Search code examples
cassandracql3datastax-java-driver

Cassandra - join two tables and save result to new table


I am working on a self-bi application where users can upload their own datasets which are stored in Cassandra tables that are created dynamically. The data is extracted from files that the user can upload. So, each dataset is written into its own Cassandra table modeled based on column headers in the uploaded file while indexing the dimensions.

Once the data is uploaded, the users are allowed to build reports, analyze, etc., from within the application. I need a way to allow users to merge/join data from two or more datasets/tables based on matching keys and write the result into a new Cassandra table.

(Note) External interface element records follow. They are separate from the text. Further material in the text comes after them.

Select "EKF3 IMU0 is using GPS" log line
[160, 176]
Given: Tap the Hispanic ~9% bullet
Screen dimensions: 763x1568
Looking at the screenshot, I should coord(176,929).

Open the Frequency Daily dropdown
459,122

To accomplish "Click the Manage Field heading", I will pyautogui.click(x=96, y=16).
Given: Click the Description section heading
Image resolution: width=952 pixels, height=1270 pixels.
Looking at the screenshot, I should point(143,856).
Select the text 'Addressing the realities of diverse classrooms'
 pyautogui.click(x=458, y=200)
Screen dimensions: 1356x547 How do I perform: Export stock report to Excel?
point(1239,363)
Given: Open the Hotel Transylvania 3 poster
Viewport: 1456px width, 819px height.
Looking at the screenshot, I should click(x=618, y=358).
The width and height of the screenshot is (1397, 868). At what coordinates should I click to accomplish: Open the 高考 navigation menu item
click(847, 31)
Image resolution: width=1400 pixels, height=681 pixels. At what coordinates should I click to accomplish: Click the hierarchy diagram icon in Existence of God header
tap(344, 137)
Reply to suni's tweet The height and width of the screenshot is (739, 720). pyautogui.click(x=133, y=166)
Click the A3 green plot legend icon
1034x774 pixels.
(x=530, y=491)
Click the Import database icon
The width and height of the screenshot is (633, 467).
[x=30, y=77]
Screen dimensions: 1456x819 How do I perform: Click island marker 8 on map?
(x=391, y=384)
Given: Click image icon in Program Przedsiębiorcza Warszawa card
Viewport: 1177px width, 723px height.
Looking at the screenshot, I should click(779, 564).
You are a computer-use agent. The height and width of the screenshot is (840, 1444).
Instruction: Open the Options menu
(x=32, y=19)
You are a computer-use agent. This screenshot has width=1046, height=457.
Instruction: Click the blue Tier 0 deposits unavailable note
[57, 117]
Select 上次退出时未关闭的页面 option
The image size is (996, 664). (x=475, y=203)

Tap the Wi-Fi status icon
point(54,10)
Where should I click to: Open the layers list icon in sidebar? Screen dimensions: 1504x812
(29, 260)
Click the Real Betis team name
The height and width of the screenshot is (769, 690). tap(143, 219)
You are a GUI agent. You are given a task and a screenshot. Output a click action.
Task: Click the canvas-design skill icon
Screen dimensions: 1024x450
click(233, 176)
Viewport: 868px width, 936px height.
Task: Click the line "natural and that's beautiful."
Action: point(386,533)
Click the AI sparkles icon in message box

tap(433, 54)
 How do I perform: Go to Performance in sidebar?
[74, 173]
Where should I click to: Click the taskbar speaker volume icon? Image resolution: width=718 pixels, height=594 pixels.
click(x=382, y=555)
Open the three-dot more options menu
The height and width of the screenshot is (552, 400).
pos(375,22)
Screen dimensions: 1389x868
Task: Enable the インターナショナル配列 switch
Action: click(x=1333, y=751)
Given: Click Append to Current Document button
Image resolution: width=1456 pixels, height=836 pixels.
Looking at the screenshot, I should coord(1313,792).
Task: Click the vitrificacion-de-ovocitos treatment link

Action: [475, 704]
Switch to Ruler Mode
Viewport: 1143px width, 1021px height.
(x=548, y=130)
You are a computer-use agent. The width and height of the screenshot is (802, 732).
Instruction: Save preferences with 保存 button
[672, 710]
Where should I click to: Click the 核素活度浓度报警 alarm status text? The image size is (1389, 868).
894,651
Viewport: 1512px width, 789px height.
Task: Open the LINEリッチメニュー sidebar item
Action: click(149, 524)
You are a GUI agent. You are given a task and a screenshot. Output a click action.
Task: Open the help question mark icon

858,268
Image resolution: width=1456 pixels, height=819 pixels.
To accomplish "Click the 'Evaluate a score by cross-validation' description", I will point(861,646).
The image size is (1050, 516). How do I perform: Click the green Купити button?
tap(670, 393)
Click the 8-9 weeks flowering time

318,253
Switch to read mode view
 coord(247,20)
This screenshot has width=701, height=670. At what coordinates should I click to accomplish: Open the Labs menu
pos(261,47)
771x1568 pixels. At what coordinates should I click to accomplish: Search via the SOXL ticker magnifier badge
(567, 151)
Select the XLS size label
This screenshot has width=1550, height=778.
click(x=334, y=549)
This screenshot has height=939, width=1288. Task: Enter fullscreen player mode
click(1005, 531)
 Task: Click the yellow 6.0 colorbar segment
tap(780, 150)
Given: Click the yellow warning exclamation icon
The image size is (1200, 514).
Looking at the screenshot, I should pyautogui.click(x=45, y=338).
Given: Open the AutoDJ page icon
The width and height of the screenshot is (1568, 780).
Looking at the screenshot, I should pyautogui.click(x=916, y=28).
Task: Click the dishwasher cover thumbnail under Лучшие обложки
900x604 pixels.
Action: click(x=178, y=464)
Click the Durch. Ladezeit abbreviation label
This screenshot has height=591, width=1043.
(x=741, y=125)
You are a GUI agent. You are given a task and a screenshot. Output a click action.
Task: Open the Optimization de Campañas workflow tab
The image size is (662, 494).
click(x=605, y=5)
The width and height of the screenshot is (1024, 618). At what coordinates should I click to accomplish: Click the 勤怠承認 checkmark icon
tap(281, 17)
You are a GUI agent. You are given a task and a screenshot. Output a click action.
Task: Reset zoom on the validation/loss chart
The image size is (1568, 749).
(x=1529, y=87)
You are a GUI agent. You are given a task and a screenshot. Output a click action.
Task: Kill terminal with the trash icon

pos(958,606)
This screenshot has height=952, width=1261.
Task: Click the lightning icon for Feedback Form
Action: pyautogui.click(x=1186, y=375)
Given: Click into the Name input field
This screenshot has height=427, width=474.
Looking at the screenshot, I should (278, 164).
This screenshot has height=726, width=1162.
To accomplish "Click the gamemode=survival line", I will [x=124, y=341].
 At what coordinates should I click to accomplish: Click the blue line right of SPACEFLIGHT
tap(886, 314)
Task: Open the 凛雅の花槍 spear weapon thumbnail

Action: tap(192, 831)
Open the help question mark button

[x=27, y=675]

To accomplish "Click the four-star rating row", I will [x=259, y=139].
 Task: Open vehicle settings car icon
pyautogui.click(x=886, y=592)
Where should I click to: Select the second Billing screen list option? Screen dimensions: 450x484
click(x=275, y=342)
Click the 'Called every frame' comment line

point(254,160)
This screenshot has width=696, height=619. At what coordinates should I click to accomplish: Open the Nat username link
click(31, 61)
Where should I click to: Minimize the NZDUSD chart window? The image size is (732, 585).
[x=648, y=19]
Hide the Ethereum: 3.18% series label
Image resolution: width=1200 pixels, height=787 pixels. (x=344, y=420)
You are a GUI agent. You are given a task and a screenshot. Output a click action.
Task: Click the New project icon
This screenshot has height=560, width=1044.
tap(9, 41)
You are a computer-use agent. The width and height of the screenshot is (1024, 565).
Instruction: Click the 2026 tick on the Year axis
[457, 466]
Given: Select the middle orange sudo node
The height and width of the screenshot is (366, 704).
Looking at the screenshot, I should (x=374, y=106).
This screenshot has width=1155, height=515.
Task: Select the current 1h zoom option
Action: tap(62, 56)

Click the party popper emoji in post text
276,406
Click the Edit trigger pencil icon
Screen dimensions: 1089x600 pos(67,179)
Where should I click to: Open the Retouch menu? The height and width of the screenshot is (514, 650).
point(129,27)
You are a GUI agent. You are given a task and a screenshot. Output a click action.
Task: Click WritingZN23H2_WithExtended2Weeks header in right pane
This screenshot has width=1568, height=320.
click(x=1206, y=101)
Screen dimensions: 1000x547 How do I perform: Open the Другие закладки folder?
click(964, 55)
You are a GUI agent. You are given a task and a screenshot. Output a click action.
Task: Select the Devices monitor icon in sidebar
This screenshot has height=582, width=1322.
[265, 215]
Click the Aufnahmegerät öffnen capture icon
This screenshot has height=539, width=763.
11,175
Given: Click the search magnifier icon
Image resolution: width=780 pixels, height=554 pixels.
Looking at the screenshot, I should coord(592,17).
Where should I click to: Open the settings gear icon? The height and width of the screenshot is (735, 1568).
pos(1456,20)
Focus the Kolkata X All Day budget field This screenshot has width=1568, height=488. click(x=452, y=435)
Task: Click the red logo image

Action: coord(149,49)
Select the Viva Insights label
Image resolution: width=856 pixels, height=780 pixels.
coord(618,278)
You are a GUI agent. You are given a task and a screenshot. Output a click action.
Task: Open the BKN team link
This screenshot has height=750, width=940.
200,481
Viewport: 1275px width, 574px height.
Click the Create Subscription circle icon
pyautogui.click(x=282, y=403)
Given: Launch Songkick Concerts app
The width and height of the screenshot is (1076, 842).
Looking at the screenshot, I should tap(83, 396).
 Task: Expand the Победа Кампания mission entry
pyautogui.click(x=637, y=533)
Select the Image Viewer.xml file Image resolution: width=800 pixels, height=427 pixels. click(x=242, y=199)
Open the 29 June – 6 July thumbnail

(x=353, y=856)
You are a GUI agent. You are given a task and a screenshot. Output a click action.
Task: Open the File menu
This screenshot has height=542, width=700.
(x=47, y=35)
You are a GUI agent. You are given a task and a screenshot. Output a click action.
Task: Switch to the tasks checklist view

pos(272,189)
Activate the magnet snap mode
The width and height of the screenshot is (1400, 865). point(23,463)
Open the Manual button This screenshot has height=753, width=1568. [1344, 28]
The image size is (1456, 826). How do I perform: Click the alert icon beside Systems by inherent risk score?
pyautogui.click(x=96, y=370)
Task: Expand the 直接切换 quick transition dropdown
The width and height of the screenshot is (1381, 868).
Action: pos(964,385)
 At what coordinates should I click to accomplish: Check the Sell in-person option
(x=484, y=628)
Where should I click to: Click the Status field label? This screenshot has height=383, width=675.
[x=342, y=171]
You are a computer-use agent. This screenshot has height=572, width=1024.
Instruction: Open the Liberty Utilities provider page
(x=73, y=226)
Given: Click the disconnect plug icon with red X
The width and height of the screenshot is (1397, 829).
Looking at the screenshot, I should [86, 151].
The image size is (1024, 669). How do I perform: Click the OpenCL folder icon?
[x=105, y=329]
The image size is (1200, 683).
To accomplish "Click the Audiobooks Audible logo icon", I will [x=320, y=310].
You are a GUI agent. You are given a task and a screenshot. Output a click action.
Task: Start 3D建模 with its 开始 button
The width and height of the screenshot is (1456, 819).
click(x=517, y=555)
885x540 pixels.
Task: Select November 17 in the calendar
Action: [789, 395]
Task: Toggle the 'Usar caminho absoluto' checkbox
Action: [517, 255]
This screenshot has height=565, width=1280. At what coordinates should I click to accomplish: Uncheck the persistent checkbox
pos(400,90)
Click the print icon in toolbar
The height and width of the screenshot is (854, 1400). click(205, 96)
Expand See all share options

Once a dataset/table is created, it will stay immutable and data is only read from it.

user table 1

  1. username
  2. email
  3. employee id

user table 2

  1. employee id
  2. manager

I need to merge data in user table 1 and user table 2 on matching employee id and write to new table that is created dynamically.

new table

  1. username
  2. email
  3. employee id
  4. manager

What would be the best way to do this?


Solution

  • The only option that you have is to do the join in your application code. There are just few details to suggest a proper solution.

    Please add details about table keys, usage patterns... in general, in cassandra you model from usage point of view, i.e. starting with queries that you'll execute on data.

    In order to merge 2 tables on this pattern, you have to do it into application, creating the third table (target table ) and fill it with data from both tables. You have to make sure that you read the data in pages to not OOM, it really depends on size of the data.

    Another alternative is to build the joins into Spark, but maybe is too over-engineering in your case.